The rigid restraints are obsolete and applicable for well separated components only.
w
:a list of vectors of length \(c\) containing component weights \(w_{l}\) summing to 1.
Theta
:a list of lists each containing \(c\) parametric family types pdfl
. One of "normal"
, "lognormal"
, "Weibull"
, "gamma"
, "binomial"
, "Poisson"
, "Dirac"
or circular "vonMises"
defined for \(0 \leq y_{i} \leq 2 \pi\).
Component parameters theta1.l
follow the parametric family types. One of \(\mu_{il}\) for normal, lognormal and von Mises distributions and \(\theta_{il}\) for Weibull, gamma, binomial, Poisson and Dirac distributions.
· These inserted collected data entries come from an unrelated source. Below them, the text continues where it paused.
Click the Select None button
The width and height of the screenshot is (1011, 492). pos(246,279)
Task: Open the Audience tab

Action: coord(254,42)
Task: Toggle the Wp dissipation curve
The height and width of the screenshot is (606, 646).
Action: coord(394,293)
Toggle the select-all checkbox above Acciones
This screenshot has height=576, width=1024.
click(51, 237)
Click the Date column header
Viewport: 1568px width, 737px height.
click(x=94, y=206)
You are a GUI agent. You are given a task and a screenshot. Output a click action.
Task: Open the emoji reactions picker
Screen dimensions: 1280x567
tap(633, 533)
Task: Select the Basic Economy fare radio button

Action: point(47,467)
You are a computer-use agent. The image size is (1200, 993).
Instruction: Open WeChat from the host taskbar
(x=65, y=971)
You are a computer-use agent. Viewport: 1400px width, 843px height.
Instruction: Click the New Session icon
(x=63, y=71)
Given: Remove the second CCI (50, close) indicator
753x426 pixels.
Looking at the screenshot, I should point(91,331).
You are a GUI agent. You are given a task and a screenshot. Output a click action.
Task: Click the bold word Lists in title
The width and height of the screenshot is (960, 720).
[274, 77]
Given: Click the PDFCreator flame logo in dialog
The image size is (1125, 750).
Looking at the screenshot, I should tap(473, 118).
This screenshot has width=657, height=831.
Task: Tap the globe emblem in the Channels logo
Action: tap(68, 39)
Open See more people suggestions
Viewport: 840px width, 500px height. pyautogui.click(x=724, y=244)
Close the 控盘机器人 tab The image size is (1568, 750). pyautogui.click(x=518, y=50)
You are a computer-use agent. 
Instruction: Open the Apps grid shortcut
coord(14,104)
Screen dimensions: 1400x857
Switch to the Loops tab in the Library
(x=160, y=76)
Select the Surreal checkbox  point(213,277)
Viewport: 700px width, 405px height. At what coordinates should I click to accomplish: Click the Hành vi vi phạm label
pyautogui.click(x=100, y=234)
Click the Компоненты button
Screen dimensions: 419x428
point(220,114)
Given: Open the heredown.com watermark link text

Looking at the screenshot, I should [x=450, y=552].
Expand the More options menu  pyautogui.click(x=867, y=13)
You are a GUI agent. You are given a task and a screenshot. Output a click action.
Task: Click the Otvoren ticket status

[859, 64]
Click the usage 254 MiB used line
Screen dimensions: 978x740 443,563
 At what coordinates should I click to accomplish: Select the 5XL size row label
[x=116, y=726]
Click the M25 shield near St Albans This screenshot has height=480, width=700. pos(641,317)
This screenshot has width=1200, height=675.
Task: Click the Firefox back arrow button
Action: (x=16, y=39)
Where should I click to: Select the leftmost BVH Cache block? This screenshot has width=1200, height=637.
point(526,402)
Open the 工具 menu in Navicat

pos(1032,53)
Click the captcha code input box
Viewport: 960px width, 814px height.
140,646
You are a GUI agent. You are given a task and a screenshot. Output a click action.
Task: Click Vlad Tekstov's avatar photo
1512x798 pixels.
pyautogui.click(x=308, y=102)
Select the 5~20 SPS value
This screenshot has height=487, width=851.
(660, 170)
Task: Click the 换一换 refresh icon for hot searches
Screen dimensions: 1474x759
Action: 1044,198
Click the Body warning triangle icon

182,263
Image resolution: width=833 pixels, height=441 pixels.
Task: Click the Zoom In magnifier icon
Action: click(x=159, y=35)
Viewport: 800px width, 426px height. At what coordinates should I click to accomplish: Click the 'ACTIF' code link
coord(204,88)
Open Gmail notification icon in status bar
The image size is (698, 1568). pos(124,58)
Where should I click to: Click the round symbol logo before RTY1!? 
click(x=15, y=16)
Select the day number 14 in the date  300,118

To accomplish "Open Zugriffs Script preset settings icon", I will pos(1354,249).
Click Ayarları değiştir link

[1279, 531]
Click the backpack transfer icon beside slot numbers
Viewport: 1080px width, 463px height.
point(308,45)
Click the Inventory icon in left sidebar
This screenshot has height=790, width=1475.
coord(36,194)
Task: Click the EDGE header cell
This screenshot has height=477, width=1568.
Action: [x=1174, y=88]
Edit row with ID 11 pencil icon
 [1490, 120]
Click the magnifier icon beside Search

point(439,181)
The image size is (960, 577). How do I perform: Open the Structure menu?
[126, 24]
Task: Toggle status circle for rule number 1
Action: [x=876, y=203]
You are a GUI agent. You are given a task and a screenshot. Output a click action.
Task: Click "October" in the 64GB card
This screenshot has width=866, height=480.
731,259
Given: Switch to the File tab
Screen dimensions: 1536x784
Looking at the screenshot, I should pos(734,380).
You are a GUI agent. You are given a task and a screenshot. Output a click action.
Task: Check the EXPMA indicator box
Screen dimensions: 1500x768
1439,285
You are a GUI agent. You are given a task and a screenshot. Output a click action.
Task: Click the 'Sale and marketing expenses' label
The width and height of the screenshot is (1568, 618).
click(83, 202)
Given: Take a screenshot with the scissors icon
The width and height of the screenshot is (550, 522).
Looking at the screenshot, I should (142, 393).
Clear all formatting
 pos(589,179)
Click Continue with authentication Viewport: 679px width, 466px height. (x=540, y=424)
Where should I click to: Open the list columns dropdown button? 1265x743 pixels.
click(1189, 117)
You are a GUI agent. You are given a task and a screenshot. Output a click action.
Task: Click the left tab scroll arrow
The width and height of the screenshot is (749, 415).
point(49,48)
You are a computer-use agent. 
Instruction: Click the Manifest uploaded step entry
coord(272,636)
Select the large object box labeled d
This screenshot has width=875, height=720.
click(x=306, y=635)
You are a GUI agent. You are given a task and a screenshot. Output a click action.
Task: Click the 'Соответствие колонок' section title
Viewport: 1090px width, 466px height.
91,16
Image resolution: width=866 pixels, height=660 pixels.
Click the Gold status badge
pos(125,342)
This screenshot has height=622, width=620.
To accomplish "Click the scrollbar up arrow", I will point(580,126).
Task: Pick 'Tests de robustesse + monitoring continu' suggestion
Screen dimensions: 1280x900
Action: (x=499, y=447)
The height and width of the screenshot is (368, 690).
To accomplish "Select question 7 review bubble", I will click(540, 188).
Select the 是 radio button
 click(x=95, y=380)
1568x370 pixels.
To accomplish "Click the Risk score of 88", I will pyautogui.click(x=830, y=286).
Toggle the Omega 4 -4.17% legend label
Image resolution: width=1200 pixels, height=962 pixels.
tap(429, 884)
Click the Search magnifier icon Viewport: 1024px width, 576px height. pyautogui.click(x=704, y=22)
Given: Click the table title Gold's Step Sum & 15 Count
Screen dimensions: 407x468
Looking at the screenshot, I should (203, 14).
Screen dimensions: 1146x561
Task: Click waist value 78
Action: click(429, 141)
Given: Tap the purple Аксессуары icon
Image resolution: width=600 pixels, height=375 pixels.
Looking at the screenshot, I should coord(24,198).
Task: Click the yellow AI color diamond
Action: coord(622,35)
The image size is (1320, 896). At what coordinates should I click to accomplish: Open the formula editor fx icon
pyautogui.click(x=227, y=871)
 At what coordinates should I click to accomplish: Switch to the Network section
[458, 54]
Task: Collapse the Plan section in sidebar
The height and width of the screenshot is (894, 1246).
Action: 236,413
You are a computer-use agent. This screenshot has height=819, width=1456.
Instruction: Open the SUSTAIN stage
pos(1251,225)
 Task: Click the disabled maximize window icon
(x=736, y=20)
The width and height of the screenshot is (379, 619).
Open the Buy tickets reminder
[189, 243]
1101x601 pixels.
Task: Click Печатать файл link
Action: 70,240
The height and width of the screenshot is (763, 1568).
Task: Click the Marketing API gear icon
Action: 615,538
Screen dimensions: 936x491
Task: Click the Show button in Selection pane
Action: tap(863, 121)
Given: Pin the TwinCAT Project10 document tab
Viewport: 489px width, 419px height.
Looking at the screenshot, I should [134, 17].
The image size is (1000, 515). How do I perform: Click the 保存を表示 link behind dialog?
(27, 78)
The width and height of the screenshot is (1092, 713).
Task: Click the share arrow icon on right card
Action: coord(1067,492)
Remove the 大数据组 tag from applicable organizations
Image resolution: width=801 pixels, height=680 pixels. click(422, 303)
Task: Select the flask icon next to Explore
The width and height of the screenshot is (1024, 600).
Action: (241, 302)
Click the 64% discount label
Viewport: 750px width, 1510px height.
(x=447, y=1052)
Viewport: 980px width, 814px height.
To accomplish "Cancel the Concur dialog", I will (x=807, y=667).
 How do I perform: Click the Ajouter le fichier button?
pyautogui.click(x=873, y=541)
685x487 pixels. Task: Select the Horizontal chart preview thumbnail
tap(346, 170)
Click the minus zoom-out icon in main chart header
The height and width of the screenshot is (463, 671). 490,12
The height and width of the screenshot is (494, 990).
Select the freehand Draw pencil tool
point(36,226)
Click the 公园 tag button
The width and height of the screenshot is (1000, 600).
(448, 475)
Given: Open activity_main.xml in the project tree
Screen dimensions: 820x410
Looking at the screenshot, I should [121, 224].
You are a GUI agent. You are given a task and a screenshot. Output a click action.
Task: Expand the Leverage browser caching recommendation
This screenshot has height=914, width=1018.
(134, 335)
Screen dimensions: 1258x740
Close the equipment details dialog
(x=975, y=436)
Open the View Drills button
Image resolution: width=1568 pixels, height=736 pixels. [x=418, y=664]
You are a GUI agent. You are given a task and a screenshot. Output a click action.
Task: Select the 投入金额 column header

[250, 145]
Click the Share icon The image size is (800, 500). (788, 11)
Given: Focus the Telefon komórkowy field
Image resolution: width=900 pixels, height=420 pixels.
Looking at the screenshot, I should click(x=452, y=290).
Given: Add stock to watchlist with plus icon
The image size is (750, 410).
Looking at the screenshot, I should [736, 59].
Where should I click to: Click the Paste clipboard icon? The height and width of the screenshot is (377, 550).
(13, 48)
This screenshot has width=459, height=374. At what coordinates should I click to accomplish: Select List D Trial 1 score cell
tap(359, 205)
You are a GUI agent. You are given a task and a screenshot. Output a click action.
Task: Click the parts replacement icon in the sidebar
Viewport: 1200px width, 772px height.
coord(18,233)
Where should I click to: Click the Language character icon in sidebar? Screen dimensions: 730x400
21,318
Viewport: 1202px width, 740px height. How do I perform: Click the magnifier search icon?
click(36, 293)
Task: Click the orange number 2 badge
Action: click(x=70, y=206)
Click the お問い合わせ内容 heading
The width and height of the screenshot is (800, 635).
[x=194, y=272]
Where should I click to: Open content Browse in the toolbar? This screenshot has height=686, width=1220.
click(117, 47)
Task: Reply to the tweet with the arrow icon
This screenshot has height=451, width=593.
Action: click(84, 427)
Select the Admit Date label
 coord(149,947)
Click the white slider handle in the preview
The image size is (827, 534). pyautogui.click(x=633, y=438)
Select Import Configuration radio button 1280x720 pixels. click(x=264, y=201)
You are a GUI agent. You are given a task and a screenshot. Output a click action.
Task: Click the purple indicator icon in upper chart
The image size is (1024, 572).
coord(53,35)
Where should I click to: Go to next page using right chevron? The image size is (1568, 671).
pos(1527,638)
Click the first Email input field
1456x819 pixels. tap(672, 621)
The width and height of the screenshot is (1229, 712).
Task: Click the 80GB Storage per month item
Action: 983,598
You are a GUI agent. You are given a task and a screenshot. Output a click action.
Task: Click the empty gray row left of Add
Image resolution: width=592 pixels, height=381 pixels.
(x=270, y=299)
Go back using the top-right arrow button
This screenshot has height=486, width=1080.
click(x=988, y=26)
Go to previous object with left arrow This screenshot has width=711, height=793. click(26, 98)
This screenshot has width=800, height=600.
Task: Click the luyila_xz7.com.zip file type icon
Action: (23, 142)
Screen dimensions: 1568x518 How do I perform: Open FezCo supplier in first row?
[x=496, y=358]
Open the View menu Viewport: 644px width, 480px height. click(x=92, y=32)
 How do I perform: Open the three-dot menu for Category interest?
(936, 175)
Component parameters theta2.l
follow theta1.l
. One of \(\sigma_{il}\) for normal and lognormal distributions, \(\beta_{il}\) for Weibull and gamma distributions, \(p_{il}\) for binomial distribution and \(\kappa_{il}\) for von Mises distribution.
summary
:a data frame with additional information about dataset, preprocessing, \(c_{\mathrm{max}}\), information criterion type, \(a_{\mathrm{r}}\), restraints type, optimal \(c\), optimal \(v\) or \(k\), \(K\), \(y_{i0}\), \(y_{i\mathrm{min}}\), \(y_{i\mathrm{max}}\), optimal \(h_{i}\), information criterion \(\mathrm{IC}\), log likelihood \(\mathrm{log}\, L\) and degrees of freedom \(M\).
pos
:position in the summary
data frame at which log likelihood \(\mathrm{log}\, L\) attains its maximum.
opt.c
:a list of vectors containing numbers of components for optimal \(v\) for the histogram and the Parzen window or for optimal number of nearest neighbours \(k\) for the k-nearest neighbour.
opt.IC
:a list of vectors containing information criteria for optimal \(v\) for the histogram and the Parzen window or for optimal number of nearest neighbours \(k\) for the k-nearest neighbour.
opt.logL
:a list of vectors containing log likelihoods for optimal \(v\) for the histogram and the Parzen window or for optimal number of nearest neighbours \(k\) for the k-nearest neighbour.
opt.D
:a list of vectors containing totals of positive relative deviations for optimal \(v\) for the histogram and the Parzen window or for optimal number of nearest neighbours \(k\) for the k-nearest neighbour.
all.K
:a list of vectors containing all processed numbers of bins \(v\) for the histogram and the Parzen window or all processed numbers of nearest neighbours \(k\) for the k-nearest neighbour.
all.IC
:a list of vectors containing information criteria for all processed numbers of bins \(v\) for the histogram and the Parzen window or for all processed numbers of nearest neighbours \(k\) for the k-nearest neighbour.